_PROBLEM TO WORK ON_
Reproduce the records below exactly, leaving out any pictures.

Records contained in a dataset
· · ·

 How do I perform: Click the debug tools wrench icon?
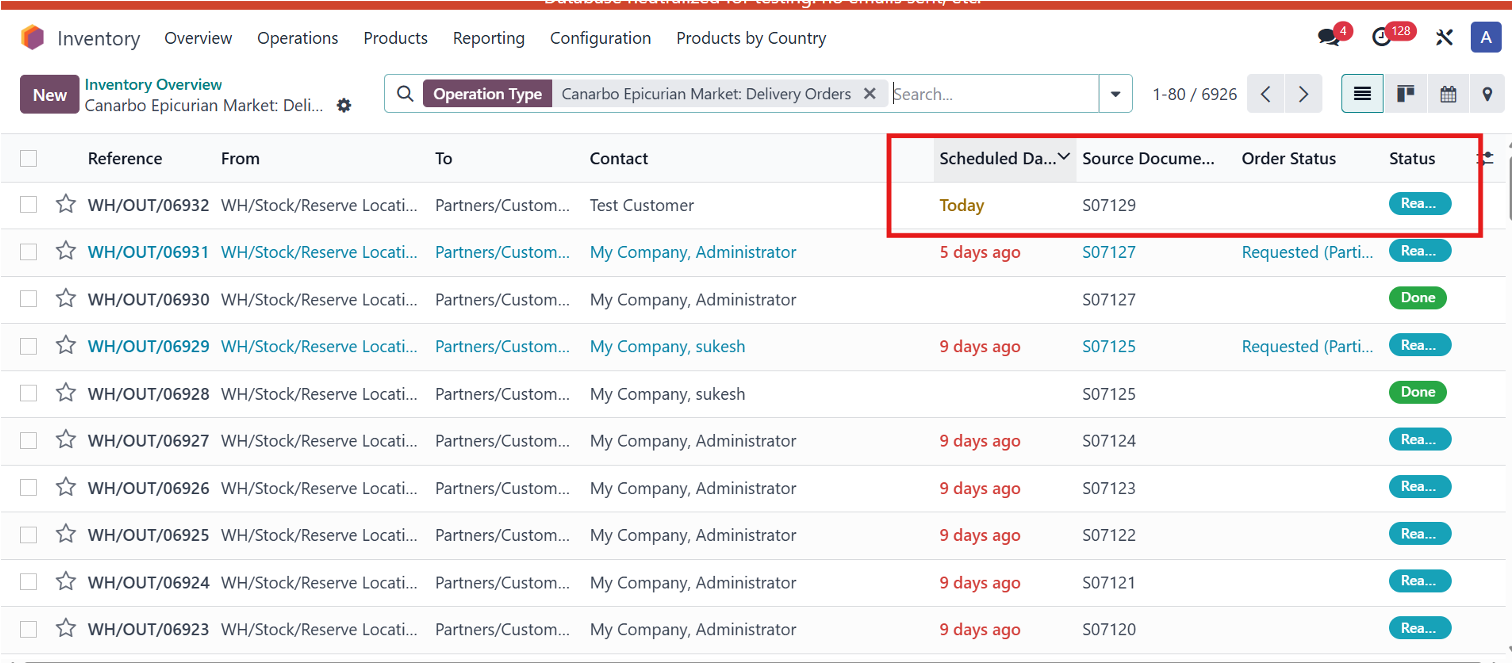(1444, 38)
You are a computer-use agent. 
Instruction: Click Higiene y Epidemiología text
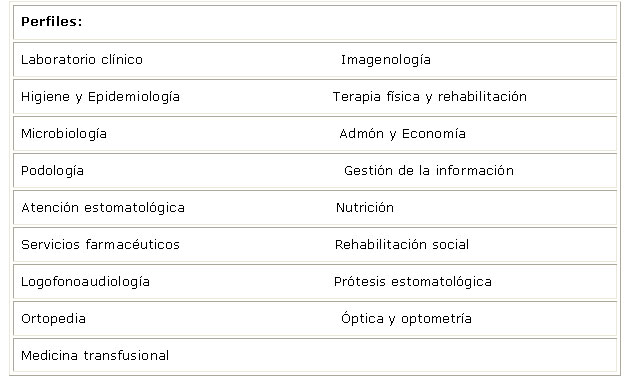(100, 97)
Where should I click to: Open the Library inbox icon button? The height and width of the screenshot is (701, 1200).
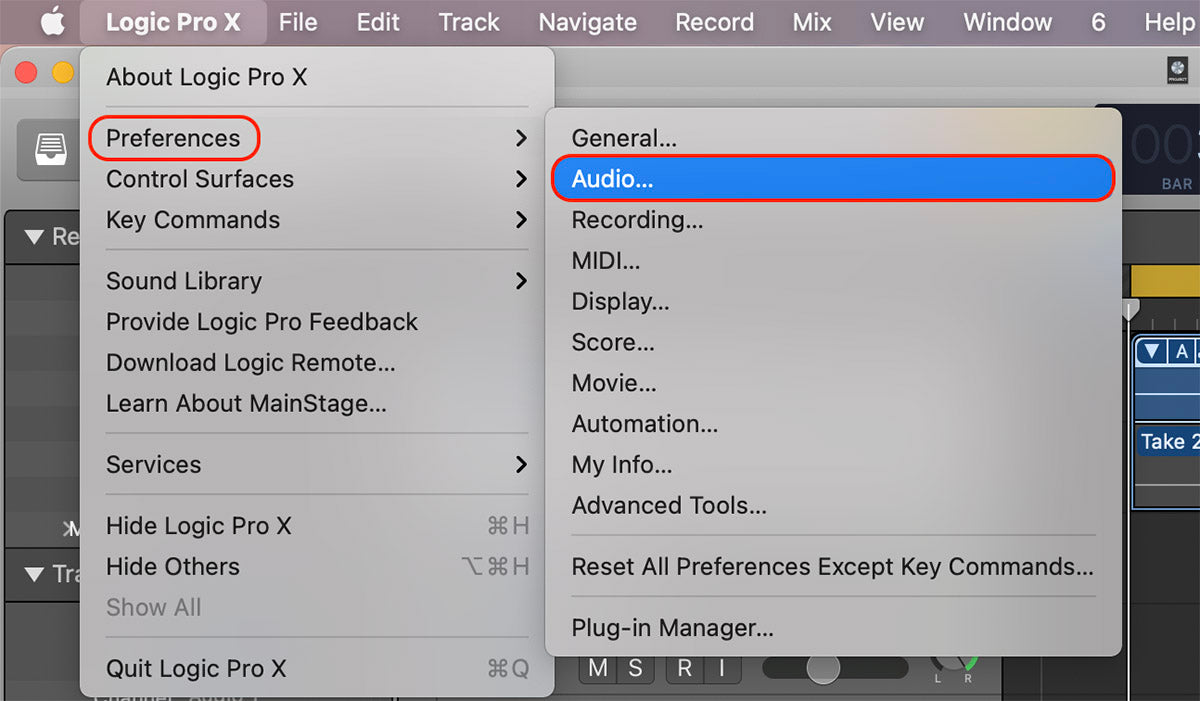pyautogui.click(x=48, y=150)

· · ·

_WRITTEN ANSWER_
 How do I perform: Click the debug tools wrench icon?
(1444, 38)
You are a computer-use agent. 
Instruction: Click Higiene y Epidemiología text
(100, 97)
Where should I click to: Open the Library inbox icon button? The height and width of the screenshot is (701, 1200).
pyautogui.click(x=48, y=150)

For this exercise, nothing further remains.